=== TEXT ===

Sintov and White analyzed data on energy bills and health indicators during the summer for nearly 7,500 households that voluntarily participated in the pilot, comparing nonvulnerable households with those that fell into various vulnerable groups (elderly, disabled and low-income individuals, young children, and racial and ethnic minorities). Except for the elderly and disabled groups, residents in vulnerable populations reported making a concerted effort to curb their energy use. All households still saw bill increases when switched to a time-of-use rate, with the elderly and those with disabilities seeing larger increases than nonvulnerable households, while low-income and Hispanic households saw smaller increases. Hispanic households and those with disabilities had worse health outcomes (as measured by seeking medical attention for heat-related reasons), and low-income residents recorded more discomfort from the summer heat than nonvulnerable ones. The results show that to evaluate the full impact of changes to energy rates, “it really matters what vulnerable group you’re looking at,” Sintov says.
The larger bill increases faced by the elderly and those with disabilities could arise because of the need to run medical equipment, the authors suggest. Older people also have a narrower temperature range over which they are comfortable and so need to make more use of air-conditioning. That spending on electricity could also be eating into money needed to buy other necessities. Likewise, even the relatively small increases seen by low-income residents could put pressure on already strained budgets, Sintov says.

===

### EXERCISE AIM
Continue the passage on time-of-use electricity rates and vulnerable households, starting after its final sentence.

=== COLLECTED DATA ===

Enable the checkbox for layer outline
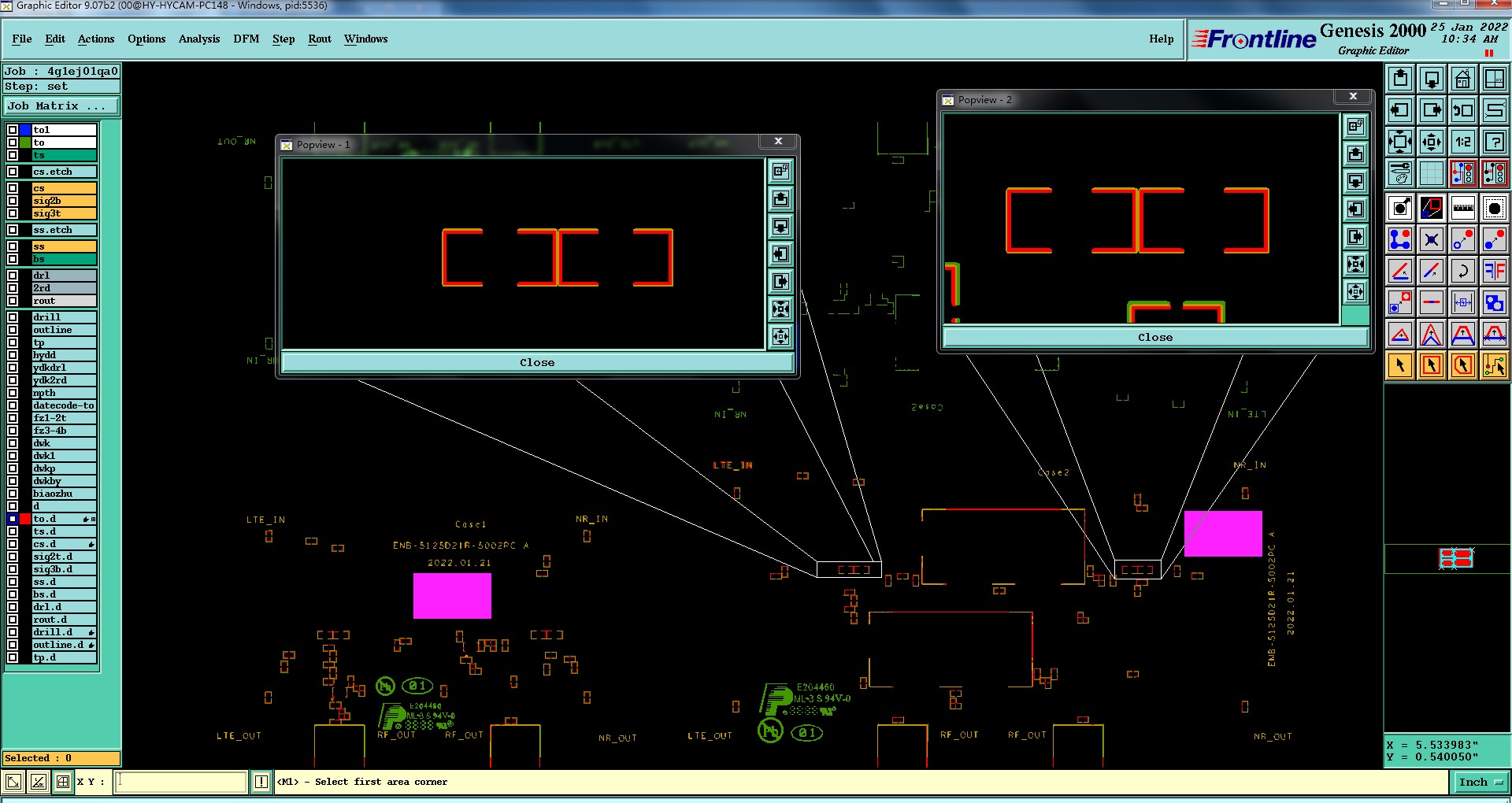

===

### RESULT FOR THIS EXERCISE
The findings underline existing inequalities in energy affordability, she and others say. “Poor people will use energy for fundamentally different reasons than wealthier people, and that’s not just simply because of choices they’re making,” says Julius McGee, a sociologist at Portland State University, who was not involved in the research. “There are qualitative differences to lifestyles that demand different relationships to energy.” For one thing, low-income residents and minorities often have less choice about where they live and are relegated to older buildings that are less energy-efficient, meaning they have to use more energy to keep their home cool. Likewise renters can have limited control over their energy usage because many landlords do not see a direct benefit from improving insulation or providing energy-efficient appliances and thus have little incentive to take such measures.
Improving energy efficiency in buildings is one way policy makers could help mitigate negative effects to vulnerable groups if utilities move to time-of-use rates. Yet Sintov, Fell and McGee would also like to see utilities specifically investigate the impacts to these vulnerable populations when they evaluate the effects of such plans—only looking at the overall change to customer bills would have missed the substantial nuance Sintov and White’s study uncovered. Sintov does caution that “this is one pilot study in one location” during one season, so the results may not generalize to other regions or seasons. But studies elsewhere could uncover similarly complex effects.
Sintov also thinks utilities need to communicate clearly with customers when implementing a time-of-use-rate option, such as showing simple bill comparisons. And where customers are automatically enrolled with an option to then opt out, she adds, utilities should “make the opt-out approach as easy as possible” so residents are not left with electricity bills that force hard choices between being comfortable and putting food on the table.